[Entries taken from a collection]
+---+

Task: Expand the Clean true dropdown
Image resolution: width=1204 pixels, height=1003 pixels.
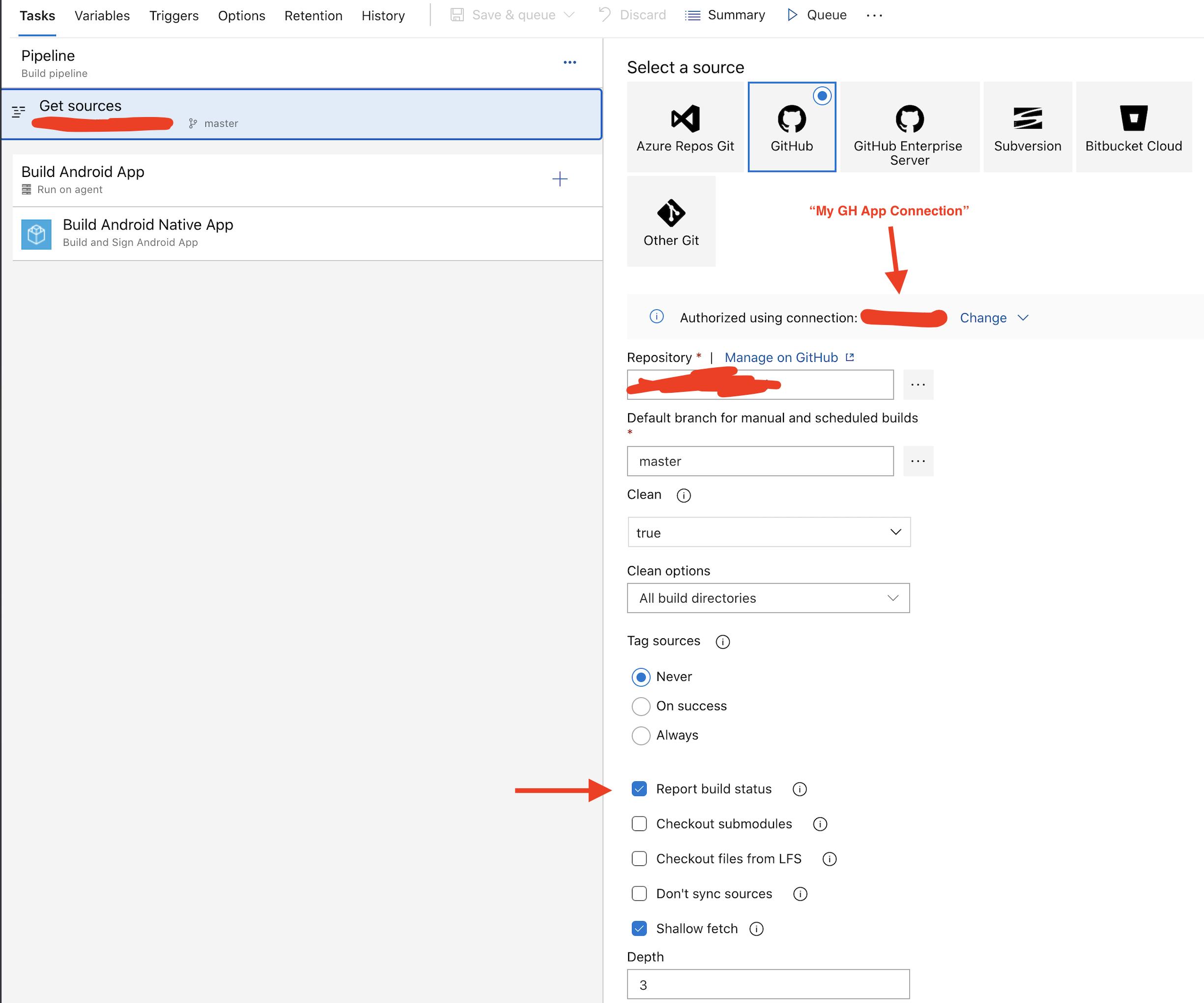Action: coord(768,532)
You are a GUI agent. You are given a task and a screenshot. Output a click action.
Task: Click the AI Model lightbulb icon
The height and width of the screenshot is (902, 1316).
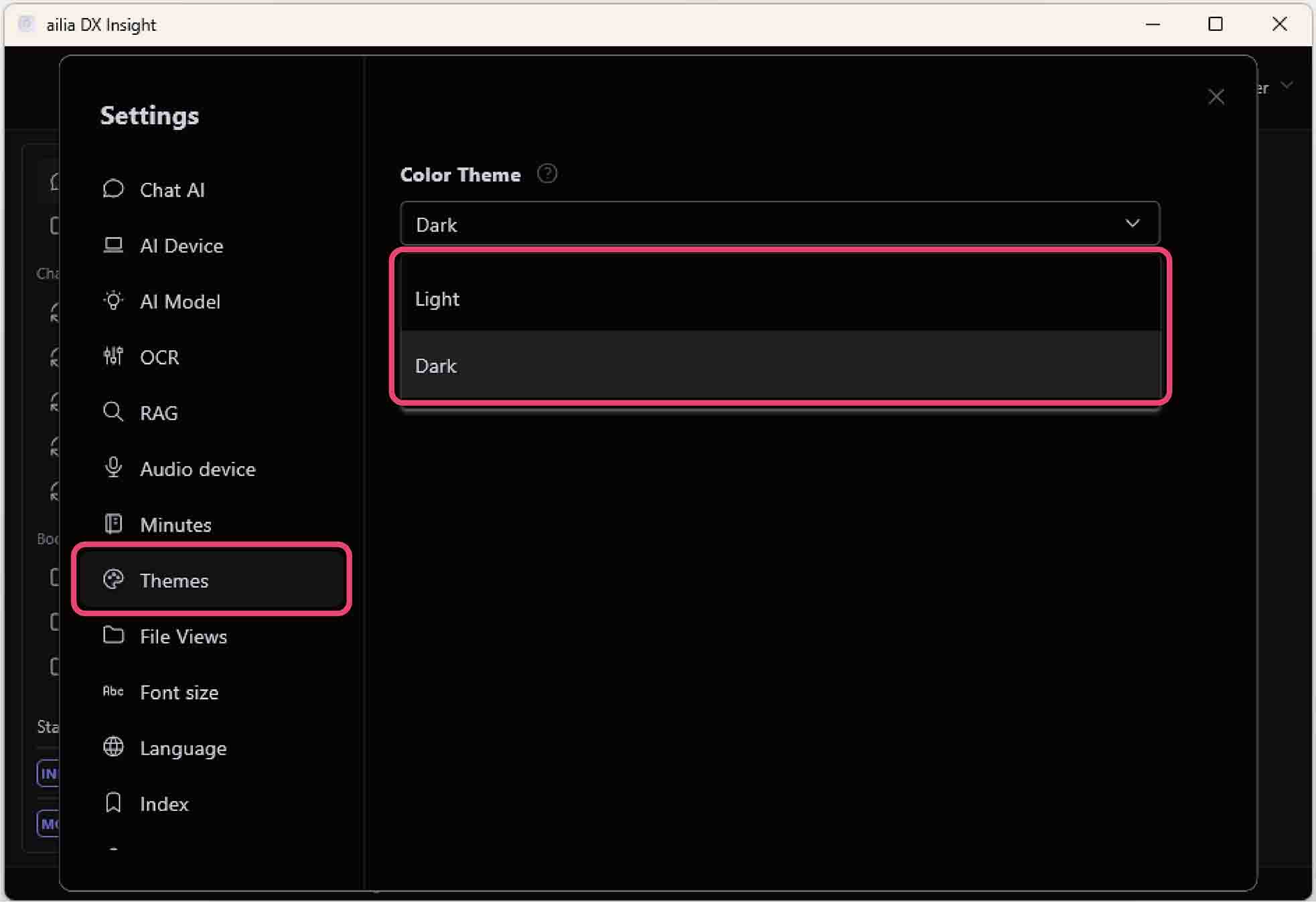pos(113,301)
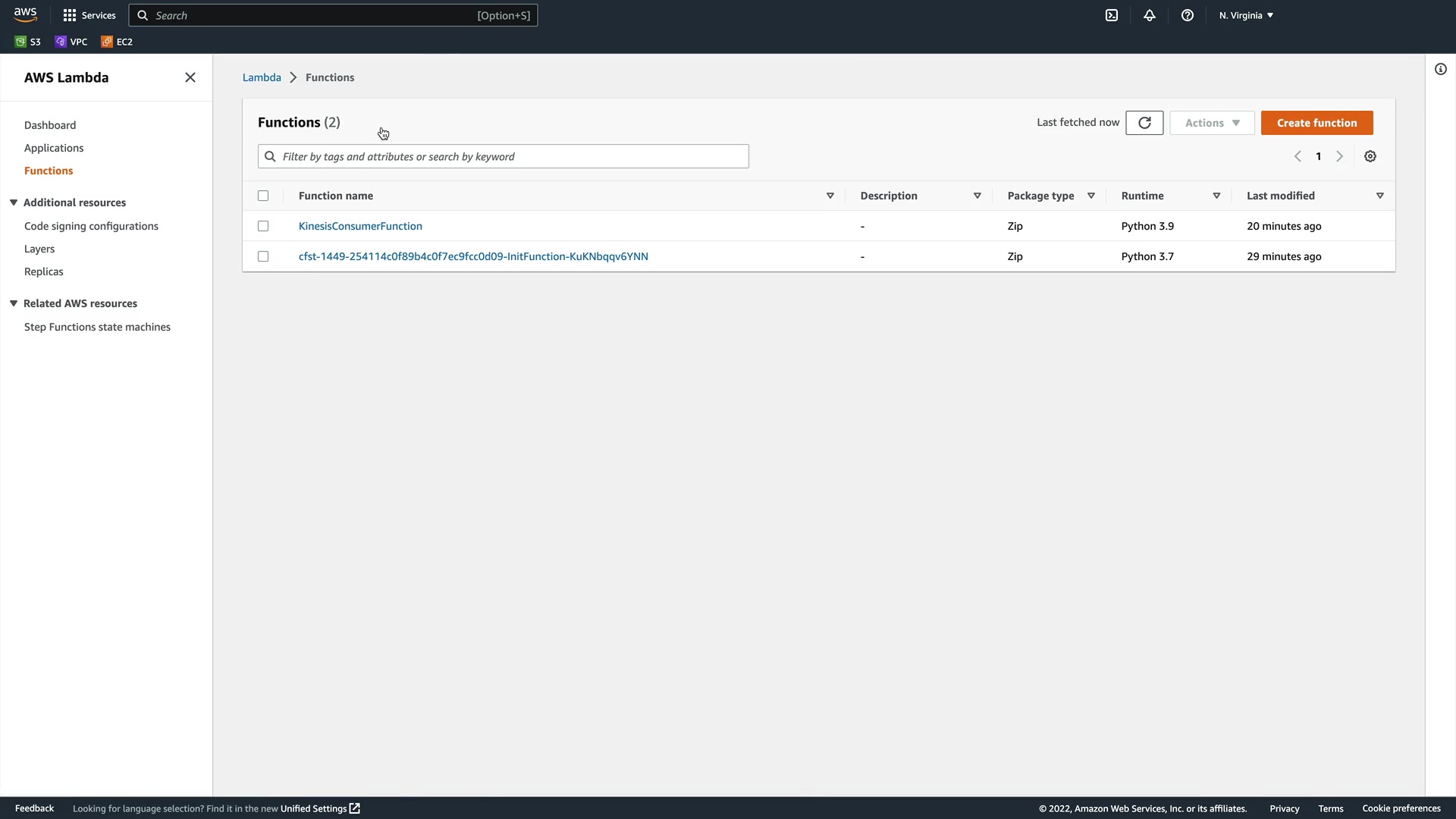Open the S3 shortcut in favorites bar
1456x819 pixels.
[x=28, y=42]
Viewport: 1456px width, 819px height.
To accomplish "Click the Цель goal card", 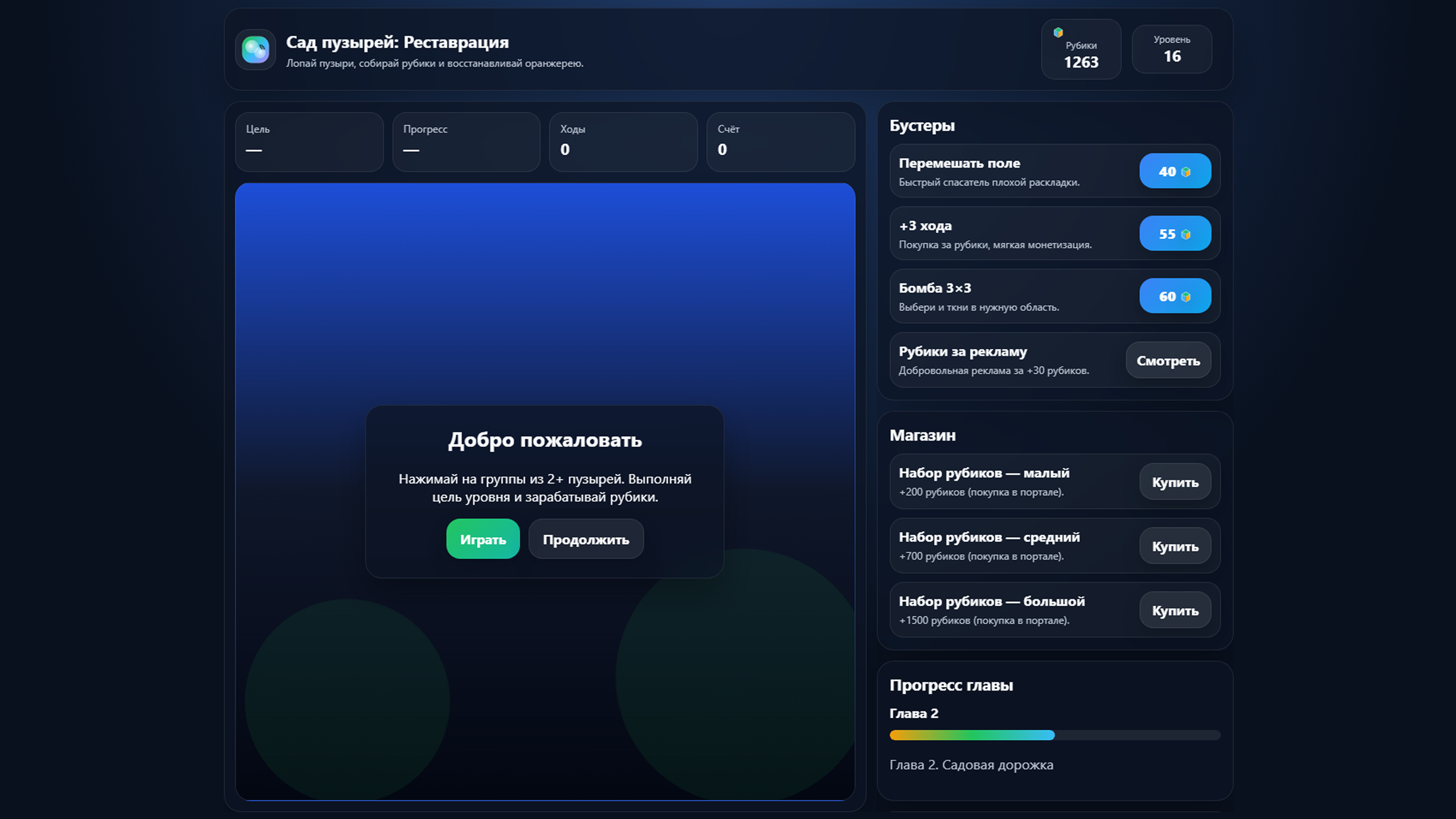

+---+

Could every line above be set down exactly, with the pictures omitted?

*Result of the exercise*
Task: Expand the Clean true dropdown
Image resolution: width=1204 pixels, height=1003 pixels.
Action: coord(768,532)
You are a GUI agent. You are given a task and a screenshot. Output a click action.
Task: Click the AI Model lightbulb icon
The height and width of the screenshot is (902, 1316).
pos(113,301)
Open the S3 shortcut in favorites bar
1456x819 pixels.
[x=28, y=42]
Viewport: 1456px width, 819px height.
To accomplish "Click the Цель goal card", 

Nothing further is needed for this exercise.